BS Corporate Bureau in Mumbai | October 29, 2004 12:24 IST

Anglo-Dutch toileteries and foods major Hindustan Lever has received another drubbing in the market, going by its third quarter results.

Asked how much longer HLL's financial results would continue to tumble, HLL vice-chairman M K Sharma retorted: "Let me be blunt. Ask P&G."

That's because, in the last one year, a rejuvenated Procter & Gamble, which slashed the prices of its detergents and shampoos, has been taking the wind out of HLL's sails. By cutting the prices of its Ariel and Tide detergents, P&G got HLL to do the same with its Surf and Rin brands.

The FMCG major today reported a 26.9 per cent drop in its net profit at Rs 324.32 crore (Rs 3.24 billion) for the quarter ended September 2004, down from Rs 443.22 crore (Rs 4.43 billion) in the corresponding period of last year.

With this, HLL now has recorded decline in net profit for five consecutive quarters. The drop in topline has been for four quarters in a row.

This also came at a time when HLL's other categories -- hair care and oral care -- were under similar pressures from both the premium and low-end players.

Said S P Mustapha, vice president, treasurey, M&A & investor relations at HLL, "There are competitive pressures building up in the laundry segment both at the top end and the middle segment where our Rin operates. This may see prices move up." He however ruled out any price cut in the shampoo segment for the time being.

Sharma, in comparison, was more blunt in his approach to business strategy. He refused to make any forward looking statement but said: "We are hired by the shareholders to do the right things and we will do whatever is right for the company."

On being asked how long it will take the multinational to come back to the growth path both in topline and bottomline, Sharma response was candid.

"We will not cede one inch to competition. This is unblinking defence. We will do whatever needs to be done to maintain and grow our market share," he said passionately.

So, it is clear that HLL may not initiate a price hike or a cut. It will wait for P&G to make the first move and will then react to it.

For the record, the revenues of the soaps and detergents segment in the quarter rose by 3.79 per cent. The personal products segment, which partly reflects the price war in shampoos, saw profit margin declining by 1.5 percentage points, while sales of the segment were flat at Rs 291 crore (Rs 2.91 billion).

The company has managed to maintain its volume market share in the laundry business at around 25.5 per cent.

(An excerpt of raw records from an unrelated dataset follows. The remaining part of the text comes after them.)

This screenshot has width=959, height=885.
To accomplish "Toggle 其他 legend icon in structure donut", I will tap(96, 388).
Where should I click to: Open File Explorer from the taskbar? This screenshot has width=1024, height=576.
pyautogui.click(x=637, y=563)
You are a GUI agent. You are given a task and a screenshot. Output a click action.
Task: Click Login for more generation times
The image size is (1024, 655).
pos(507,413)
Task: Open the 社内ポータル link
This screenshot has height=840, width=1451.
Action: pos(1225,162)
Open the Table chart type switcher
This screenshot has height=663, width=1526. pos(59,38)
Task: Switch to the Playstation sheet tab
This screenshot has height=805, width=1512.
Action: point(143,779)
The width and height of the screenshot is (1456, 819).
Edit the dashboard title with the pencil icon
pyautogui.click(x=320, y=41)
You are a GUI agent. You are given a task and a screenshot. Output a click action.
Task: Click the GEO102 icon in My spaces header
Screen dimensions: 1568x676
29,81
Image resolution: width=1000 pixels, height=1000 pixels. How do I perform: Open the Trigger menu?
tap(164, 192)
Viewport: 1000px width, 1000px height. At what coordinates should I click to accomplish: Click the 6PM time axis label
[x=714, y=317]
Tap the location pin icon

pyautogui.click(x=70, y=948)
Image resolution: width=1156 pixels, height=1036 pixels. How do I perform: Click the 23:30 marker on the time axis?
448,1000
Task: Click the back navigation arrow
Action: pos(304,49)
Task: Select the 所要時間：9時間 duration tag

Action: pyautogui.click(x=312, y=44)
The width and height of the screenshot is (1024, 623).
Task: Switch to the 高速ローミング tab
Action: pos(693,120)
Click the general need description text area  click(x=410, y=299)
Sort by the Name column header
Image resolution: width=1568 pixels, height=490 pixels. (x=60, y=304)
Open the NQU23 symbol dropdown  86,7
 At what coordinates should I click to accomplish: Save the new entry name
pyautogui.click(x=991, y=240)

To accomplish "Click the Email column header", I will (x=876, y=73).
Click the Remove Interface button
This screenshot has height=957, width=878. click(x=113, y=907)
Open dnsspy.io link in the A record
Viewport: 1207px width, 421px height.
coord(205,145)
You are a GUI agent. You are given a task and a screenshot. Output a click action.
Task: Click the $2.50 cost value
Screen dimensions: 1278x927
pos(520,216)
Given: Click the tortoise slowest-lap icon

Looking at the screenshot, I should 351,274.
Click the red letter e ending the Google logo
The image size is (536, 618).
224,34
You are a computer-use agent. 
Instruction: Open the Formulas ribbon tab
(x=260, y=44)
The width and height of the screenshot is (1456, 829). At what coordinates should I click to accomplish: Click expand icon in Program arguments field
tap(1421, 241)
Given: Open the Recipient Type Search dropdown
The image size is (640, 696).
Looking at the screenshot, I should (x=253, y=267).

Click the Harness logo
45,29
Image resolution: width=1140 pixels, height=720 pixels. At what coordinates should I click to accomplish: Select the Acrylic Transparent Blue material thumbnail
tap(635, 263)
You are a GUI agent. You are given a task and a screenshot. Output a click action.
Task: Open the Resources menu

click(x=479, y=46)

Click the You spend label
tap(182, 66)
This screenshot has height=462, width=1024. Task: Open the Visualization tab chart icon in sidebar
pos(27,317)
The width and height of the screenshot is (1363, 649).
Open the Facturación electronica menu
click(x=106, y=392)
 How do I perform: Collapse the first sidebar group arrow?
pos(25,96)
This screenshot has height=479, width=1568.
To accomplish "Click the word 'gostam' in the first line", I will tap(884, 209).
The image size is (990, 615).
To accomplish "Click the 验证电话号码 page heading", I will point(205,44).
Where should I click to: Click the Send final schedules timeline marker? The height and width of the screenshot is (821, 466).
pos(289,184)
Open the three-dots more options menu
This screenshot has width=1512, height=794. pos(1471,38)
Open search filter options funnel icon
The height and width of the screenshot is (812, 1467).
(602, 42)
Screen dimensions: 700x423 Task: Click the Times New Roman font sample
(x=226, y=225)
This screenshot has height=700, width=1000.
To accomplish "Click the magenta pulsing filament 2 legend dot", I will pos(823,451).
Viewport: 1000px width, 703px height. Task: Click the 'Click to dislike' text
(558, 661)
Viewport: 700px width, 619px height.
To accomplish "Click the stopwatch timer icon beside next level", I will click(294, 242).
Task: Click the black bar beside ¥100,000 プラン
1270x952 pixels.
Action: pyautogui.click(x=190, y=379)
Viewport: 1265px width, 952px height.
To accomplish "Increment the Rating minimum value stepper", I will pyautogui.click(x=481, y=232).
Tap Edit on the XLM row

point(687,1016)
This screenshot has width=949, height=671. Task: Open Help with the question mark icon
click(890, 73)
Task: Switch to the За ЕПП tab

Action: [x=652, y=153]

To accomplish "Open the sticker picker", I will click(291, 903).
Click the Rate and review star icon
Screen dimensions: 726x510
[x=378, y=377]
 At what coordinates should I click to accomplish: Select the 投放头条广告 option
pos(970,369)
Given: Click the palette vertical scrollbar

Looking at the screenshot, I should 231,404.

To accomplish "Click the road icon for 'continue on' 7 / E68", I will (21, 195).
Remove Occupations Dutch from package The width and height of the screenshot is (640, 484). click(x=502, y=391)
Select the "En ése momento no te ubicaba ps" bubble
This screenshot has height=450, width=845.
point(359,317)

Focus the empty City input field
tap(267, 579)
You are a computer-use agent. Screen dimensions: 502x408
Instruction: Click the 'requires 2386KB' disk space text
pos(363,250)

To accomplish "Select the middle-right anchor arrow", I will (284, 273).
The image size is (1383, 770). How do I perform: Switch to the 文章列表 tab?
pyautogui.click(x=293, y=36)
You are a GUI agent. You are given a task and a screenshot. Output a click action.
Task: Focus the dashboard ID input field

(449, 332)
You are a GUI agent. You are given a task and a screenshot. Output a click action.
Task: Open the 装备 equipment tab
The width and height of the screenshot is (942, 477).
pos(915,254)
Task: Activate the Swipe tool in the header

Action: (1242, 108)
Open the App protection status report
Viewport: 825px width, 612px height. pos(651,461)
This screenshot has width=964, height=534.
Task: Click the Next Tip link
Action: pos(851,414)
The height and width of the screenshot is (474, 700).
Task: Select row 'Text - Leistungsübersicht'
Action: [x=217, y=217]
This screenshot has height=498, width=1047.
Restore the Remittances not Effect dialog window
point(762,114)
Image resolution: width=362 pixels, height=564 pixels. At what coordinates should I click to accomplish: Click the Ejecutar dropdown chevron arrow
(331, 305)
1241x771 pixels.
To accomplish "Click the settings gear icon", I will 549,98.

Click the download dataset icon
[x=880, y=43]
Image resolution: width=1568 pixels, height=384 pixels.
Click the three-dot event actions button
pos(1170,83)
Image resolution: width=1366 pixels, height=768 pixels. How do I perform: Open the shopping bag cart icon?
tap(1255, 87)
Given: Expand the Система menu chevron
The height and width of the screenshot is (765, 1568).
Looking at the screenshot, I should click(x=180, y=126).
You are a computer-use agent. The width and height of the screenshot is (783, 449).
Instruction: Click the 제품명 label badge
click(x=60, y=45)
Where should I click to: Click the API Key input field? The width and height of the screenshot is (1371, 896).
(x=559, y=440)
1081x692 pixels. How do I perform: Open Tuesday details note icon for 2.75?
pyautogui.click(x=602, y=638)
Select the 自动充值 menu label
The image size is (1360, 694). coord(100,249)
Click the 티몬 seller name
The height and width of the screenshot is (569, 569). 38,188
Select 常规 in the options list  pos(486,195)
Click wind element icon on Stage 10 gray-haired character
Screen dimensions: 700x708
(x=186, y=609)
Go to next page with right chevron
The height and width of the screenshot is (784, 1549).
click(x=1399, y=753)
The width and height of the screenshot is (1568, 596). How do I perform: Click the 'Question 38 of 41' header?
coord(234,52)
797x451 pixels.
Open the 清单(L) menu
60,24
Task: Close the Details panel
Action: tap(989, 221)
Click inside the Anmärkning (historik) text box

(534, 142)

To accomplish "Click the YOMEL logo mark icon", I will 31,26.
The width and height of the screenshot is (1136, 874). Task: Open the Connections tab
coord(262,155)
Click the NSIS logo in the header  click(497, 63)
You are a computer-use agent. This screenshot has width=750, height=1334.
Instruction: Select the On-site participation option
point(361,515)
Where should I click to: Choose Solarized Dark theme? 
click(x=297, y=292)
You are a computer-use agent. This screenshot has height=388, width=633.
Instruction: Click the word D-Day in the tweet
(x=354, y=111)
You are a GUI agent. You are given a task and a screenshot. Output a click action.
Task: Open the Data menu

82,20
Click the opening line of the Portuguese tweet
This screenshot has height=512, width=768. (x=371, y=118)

In the shampoo segment too, it has increased its volume market share to 51.7 per cent last quarter, compared to 49.4 per cent in the June quarter.

Its foods business continues to bleed. At one time, HLL was talking of wanting to be in sync with parent Unilever with foods accounting for half its turnover. But with plans consistently going awry, Sharma said, "We are not projecting anything."

Already, it has reduced the number of stock keeping units in the culinary range. Its packaged atta (flour) and salt are not spicing up the market and are now sold in only few geographies. "Efforts are on to consolidate the business by looking at supply chain efficiencies," said Mustapha.

Modern Foods which HLL acquired three four years ago, as part of the government's first ever outright sale of a public sector undertaking, is still to earn its bread.

Agreed that HLL had to sell off Modern's supplementary nutritional foods business, but niggling issues like union problems and product availability continue to exist.